Autumn Statement: Government set to borrow more as economy slows down

BREXIT will cause Britain's economic growth to slow sharply and blow a hole in government finances that will require it to borrow an extra 122 billion pounds (US$151 billion) over five years, a gloomy budget update revealed yesterday.

In its review of Chancellor of the Exchequer Philip Hammond's Autumn Statement and the release of growth and borrowing projections from the Office for Budget Responsibility (OBR), the Institute of Fiscal Studies (IFS) said British workers faced the "dreadful" prospect of no real-terms wage growth for a more than a decade. Later, Mr Hammond added on Sky News, "To me it makes sense, given the warning signals from the OBR report, to keep a little bit of firepower in the locker, to build a little bit of a reserve so that if there is a slowdown next year, we've got enough capacity to support the economy, to protect jobs, to ensure that the economy can get through any headwinds it encounters".

The OBR expects the economy to grow by 1.4% in 2017, down from the 2.2% it predicted in March. He noted that this is equivalent to the IMF's forecast for growth in Germany next year, and better than forecasts in Italy and France. Meanwhile, the United Kingdom economy will expand 1.7% in 2018, rather than the expected 2.1% and by 2.1% and 2.0% in the following two years.

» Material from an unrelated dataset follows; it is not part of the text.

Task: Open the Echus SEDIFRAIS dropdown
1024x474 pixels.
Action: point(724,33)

In a keenly awaited budget, he unveiled a package of UK-wide investment projects, including the building of homes and road improvements.

He also said he would give small businesses in rural areas a tax break worth up to £2,900 per year by increasing the Rural Rate Relief, while the National Living Wage will increase from £7.20 per hour to £7.50 in April next year, which Hammond said is a pay rise of £500 a year to the average full-time worker.

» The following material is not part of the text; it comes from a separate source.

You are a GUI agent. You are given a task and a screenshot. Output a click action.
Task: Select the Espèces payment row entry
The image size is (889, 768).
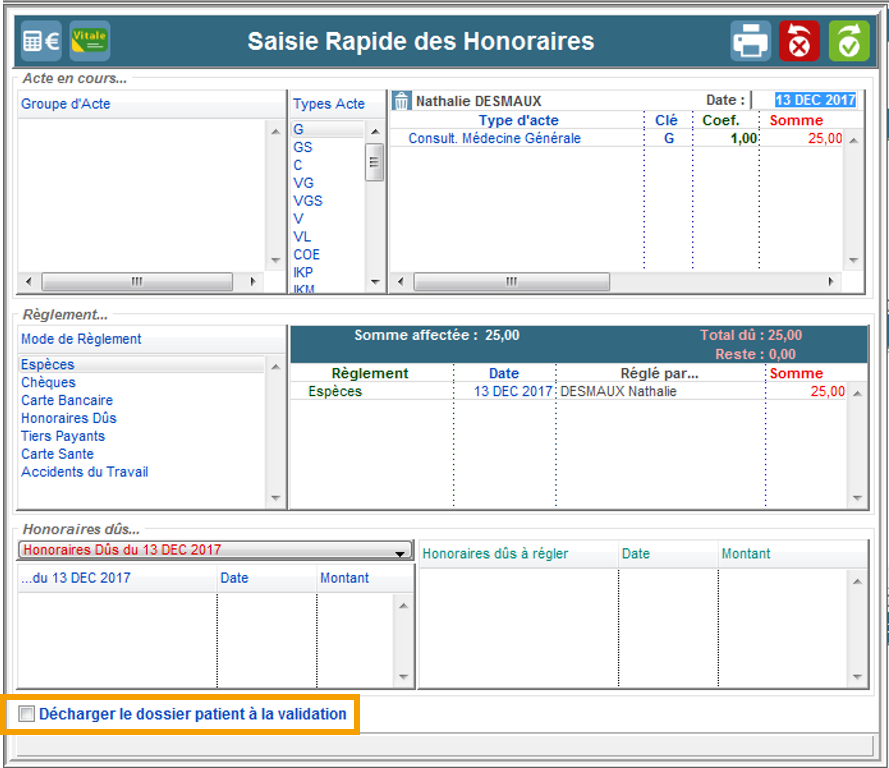[x=335, y=392]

He said the slower economic growth, coupled with higher inflation and lower tax receipts, meant the country could no longer balance the budget by 2020 - a key target of former Prime Minister David Cameron's government.

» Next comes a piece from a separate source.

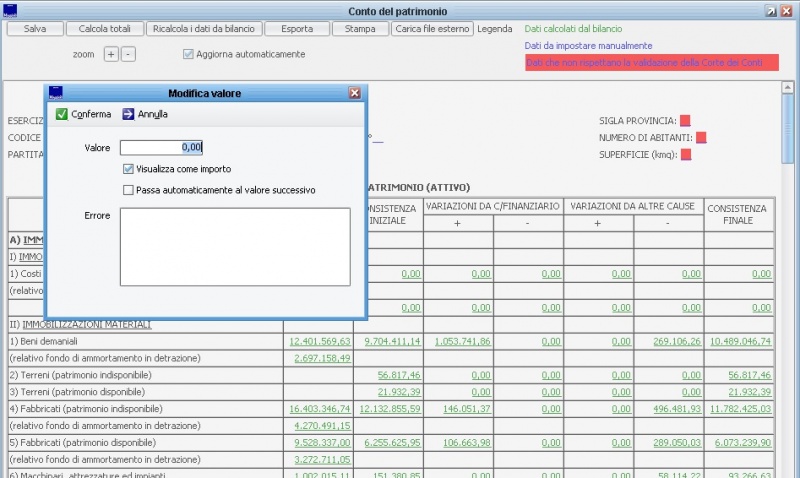
Task: Click the Calcola totali button
Action: coord(105,29)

Mr Hammond's punchline was that this Autumn Statement would be his first and his last.

The Treasury had predicted that the economy would contract in the first quarter after a vote to leave the European Union, although that was based on the assumption that Article 50 would be triggered immediately, starting the process of leaving.

The Chancellor also announced that he will abolish the Autumn Statement and move the main budget statement from the spring to the autumn.

Plans to ban certain costs incurred by renters of residential properties has already had an impact, with share prices of estate agents slumping in trading Wednesday. He confirmed corporation tax will fall to 17% from 20% by 2020 as planned, which the government said would be the lowest overall rate of corporate tax among the G20 nations.